WILLIAMSBURG — A local tour group is able to provide the experience of Colonial Williamsburg but in a unique way.

For a fourth year, Williamsburg Walking Tours, a local, privately-owned company based out of the Historic Triangle, hosted a tour of Colonial Williamsburg for a group of visually impaired students from the Virginia Department for the Blind and Vision Impaired (DBVI) 

“It’s quite an experience for the group, and uplifting for us,” David Thomas, co-owner of Williamsburg Walking Tours, said. 

Run since 2011 by husband-and-wife team, David and Trish Thomas, the company offers tours of Virginia’s Colonial Capital, including a Walk About History, which focuses on three centuries of local stories, a Civil War tour, and an African American History tour, which is solely dedicated to Black history.

Williamsburg Walking Tours, which is unrelated to the Colonial Williamsburg Foundation, typically departs for its various tours from Duke of Gloucester Street, at the corner of Bruton Parish Church and the Palace Green.

On Wednesday, July 21, the company hosted its fourth tour this summer for DBVI students. 

Led by Trish, the tour group spends the day learning about the history of Colonial Williamsburg while navigating the area.

“I think people need to know that there are accessible tours here,” David said.

2021 marks the 100th-year anniversary of DBVI, an agency that provides training in the skills of blindness to blind and vision-impaired individuals in Virginia, as well as encouraging them to achieve educational and social independence. 

DBVI’s summer LIFE program is a training program for blind and visually-impaired students to allow them to gain real-world experience.

Along with the Williamsburg Walking Tour, LIFE students participate in other outdoor outings, including high ropes adventure courses, rock climbing, and even whitewater rafting. 

The students are accompanied by chaperones from DBVI, as well as volunteers from the James City Lions Club, a local community service organization. 

One of the main objectives for these outdoor outings is for the students to learn how to navigate the terrain using their probing canes. 

“They’re navigating it on their own, we’re there primarily for the safety of the group,” David said. “If you’ve ever been to CW, you know that there are things going on around you that you need to be cognizant of.“   

David added that they hope to host walking tours for deaf individuals in the future as well.
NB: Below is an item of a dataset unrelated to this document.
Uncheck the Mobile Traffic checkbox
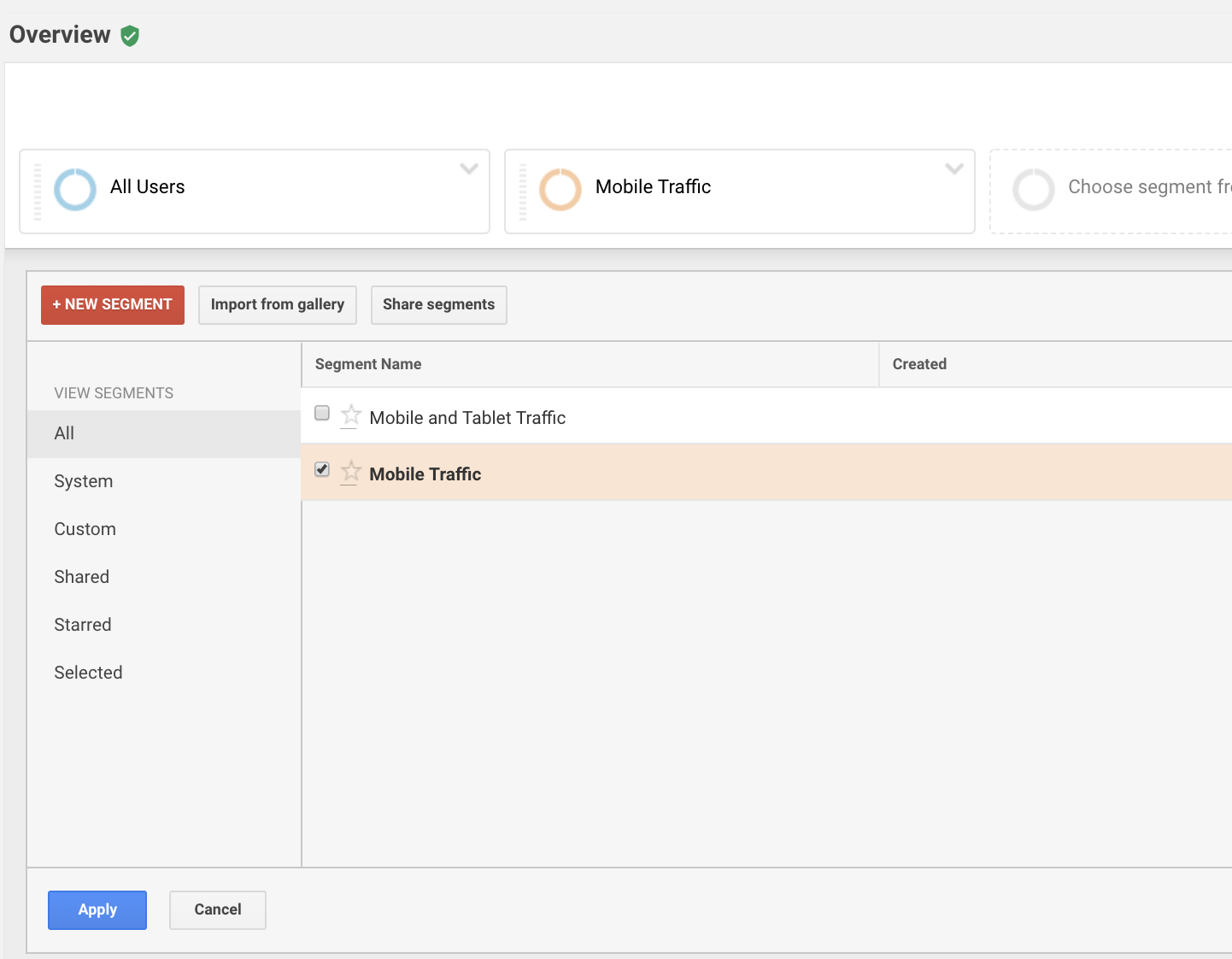This screenshot has width=1232, height=959. [x=322, y=469]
“It’s exciting to me, because I think there’s a need for this,” he said.

Colonial Williamsburg spokesman, Kevin Crossett, said that Colonial Williamsburg also offers several ADA-accessible tours as well. 

Upon request, Colonial Williamsburg will contract a signing interpreter to accompany hearing-impaired guests through the Historic Area

Additionally, assisted listening devices are offered for all museum tours and programs, including headsets that work with some hearing aids.